EXCERPTED TEXT -
★ ★ ★ ★
The mount with the phone is pretty large, and takes some getting used to compared to a smaller cycle computer. But, since you have the phone with you anyway, from a weight standpoint it is not an issue.


----------



## lazybean (Feb 28, 2011)

Looking at getting the bike pack. Only question i have, does anyone use a HRM and the cadence at the same time?


----------



## ewitz (Sep 11, 2002)

...and none of this will be compatiblem with the iPhone 5 and the 19 pin connector.


----------



## horvatht (Feb 27, 2012)

lazybean said:


> Looking at getting the bike pack. Only question i have, does anyone use a HRM and the cadence at the same time?


I use the HRM , speed and Cadence all at the same time. 
It is all Blue tooth and works great, flawless w IPhone 4s


----------



## Flairball (Aug 1, 2012)

So,....will this app work in an area with no signal? I'll be doing some cycling way up north this fall, and my iPhone is useless up there. I was thinking about getting a cycling computer to keep track of my miles, and average speed. I would think without GPS working it wouldn't be able to record these.


----------



## DIRT BOY (Aug 22, 2002)

Flairball said:


> So,....will this app work in an area with no signal? I'll be doing some cycling way up north this fall, and my iPhone is useless up there. I was thinking about getting a cycling computer to keep track of my miles, and average speed. I would think without GPS working it wouldn't be able to record these.


Yes, the GPS will work without a phone signal.


----------



## DIRT BOY (Aug 22, 2002)

lazybean said:


> Looking at getting the bike pack. Only question i have, does anyone use a HRM and the cadence at the same time?


You can also use the case form Digifit and a Garmin Cadence/Speed sensor.
That's what I have been using for the last few weeks while testing out the case for DigiFit and some new beta apps.

IMO, the Digifit app is much nicer than the wahoo app. The case form digifit is made by wahoo as well.


----------



## EWT (Jul 3, 2011)

I like Wahoo's stuff, but I'd skip the case and just get the key and a smaller cheaper mount unless being waterproof is important since it is really bulky. I started using the Delta Cycle mount: Delta Cycle Corp Smartphone Mount for Bikes: Amazon.com: Sports & Outdoors recently after using a Ram mount for a long time and really like it. The phone is secure, it allows you to keep a case on the phone should something go wrong with the mount, and if the iPhone 5 is the same width but taller as rumored, it should still fit. However, as ewitz notes, anything that plugs into the phone (the key or Wahoo case) will no longer work.


----------



## JRide6 (Aug 3, 2012)

ewitz said:


> ...and none of this will be compatiblem with the iPhone 5 and the 19 pin connector.
★ ★ ★ ★
INFORMATION GIVEN -
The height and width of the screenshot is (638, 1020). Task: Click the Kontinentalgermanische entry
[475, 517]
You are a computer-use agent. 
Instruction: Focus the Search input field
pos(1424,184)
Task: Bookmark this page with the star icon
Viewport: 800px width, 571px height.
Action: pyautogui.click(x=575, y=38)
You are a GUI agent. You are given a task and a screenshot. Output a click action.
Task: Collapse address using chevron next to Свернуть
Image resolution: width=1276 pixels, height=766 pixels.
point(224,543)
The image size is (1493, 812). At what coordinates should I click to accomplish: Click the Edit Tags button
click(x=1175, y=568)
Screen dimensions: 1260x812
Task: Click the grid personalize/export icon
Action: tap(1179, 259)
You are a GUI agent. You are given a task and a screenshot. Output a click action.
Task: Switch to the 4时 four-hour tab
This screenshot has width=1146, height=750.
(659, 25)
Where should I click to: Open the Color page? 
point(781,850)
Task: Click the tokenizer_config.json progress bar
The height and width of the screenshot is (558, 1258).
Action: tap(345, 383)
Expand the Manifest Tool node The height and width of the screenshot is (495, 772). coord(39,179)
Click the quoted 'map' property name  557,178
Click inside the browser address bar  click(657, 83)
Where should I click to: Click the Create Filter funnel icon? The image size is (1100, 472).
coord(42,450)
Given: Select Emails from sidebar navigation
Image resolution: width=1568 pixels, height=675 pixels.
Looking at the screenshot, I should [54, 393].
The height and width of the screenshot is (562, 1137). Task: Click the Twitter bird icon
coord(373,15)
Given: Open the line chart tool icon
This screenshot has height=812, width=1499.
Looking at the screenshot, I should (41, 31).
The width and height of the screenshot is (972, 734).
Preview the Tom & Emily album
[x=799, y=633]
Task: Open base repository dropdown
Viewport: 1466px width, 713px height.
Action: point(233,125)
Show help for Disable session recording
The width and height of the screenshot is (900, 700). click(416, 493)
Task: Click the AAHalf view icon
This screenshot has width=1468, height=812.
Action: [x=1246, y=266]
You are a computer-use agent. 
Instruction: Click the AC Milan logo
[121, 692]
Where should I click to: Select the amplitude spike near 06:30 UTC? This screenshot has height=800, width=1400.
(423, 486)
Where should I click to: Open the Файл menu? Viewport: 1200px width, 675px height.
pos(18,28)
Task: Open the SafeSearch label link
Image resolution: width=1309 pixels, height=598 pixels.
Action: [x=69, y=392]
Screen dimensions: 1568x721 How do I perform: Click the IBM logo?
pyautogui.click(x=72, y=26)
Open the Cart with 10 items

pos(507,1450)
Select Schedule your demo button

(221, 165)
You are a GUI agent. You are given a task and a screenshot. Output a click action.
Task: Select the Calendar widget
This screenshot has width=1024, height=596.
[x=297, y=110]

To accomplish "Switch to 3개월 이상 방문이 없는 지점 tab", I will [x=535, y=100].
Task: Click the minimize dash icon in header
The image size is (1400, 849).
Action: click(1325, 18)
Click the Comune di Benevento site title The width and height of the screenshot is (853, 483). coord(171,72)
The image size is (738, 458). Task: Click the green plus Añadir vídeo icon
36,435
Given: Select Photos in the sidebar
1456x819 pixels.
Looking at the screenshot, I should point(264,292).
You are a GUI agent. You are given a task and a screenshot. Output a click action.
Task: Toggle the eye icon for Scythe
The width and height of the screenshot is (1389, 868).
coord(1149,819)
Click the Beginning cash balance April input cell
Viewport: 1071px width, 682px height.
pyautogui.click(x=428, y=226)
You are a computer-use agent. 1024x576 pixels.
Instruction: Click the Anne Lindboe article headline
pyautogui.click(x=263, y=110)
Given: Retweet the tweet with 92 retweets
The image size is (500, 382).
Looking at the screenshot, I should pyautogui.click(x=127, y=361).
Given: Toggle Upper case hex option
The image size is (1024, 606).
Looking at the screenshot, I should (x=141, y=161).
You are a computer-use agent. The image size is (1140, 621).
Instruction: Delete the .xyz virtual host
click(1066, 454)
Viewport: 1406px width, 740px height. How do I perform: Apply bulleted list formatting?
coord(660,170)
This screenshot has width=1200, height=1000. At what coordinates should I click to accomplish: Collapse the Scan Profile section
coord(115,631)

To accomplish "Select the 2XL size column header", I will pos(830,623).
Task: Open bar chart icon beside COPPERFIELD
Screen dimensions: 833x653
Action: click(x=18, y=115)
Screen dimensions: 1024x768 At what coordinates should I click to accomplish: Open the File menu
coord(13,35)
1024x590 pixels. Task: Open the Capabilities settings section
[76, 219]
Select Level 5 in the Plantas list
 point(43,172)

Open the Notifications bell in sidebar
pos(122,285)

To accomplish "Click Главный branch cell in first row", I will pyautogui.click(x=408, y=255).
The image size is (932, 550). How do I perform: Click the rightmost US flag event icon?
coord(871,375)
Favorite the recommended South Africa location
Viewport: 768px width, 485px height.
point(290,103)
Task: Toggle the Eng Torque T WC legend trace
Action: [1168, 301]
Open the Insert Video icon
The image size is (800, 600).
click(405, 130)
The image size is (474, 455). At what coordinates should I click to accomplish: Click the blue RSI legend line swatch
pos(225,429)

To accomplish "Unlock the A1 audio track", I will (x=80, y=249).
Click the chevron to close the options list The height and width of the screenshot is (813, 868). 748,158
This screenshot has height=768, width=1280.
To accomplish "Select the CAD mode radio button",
★ ★ ★ ★
WHAT YOU WILL DO -
1. According to the forum thread, which mount did EWT recently start using after a long time with a Ram mount?
2. Sum up the forum thread in two sentences.
3. For each statement below, say yes or no to whether the forum thread supports it, and quote the words from the thread that decide it.
(a) horvatht reports that the Bluetooth setup works flawlessly with an iPhone 4s.
(b) DIRT BOY says the GPS needs a phone signal to work.
(c) The Digifit case is made by a company other than Wahoo.

THE SOLUTIONS -
1. EWT started using the Delta Cycle mount.

2. Forum members discuss using an iPhone on a bike: the phone mount is large and takes some getting used to, and one member says a heart rate monitor, speed sensor and cadence sensor all work together over Bluetooth with an iPhone 4s. Others say GPS works without a phone signal, recommend the Digifit app and case or a smaller mount such as the Delta Cycle mount, and note that anything that plugs into the phone will not work with the iPhone 5.

3.
(a) Yes: "It is all Blue tooth and works great, flawless w IPhone 4s"
(b) No: "Yes, the GPS will work without a phone signal."
(c) No: "The case form digifit is made by wahoo as well."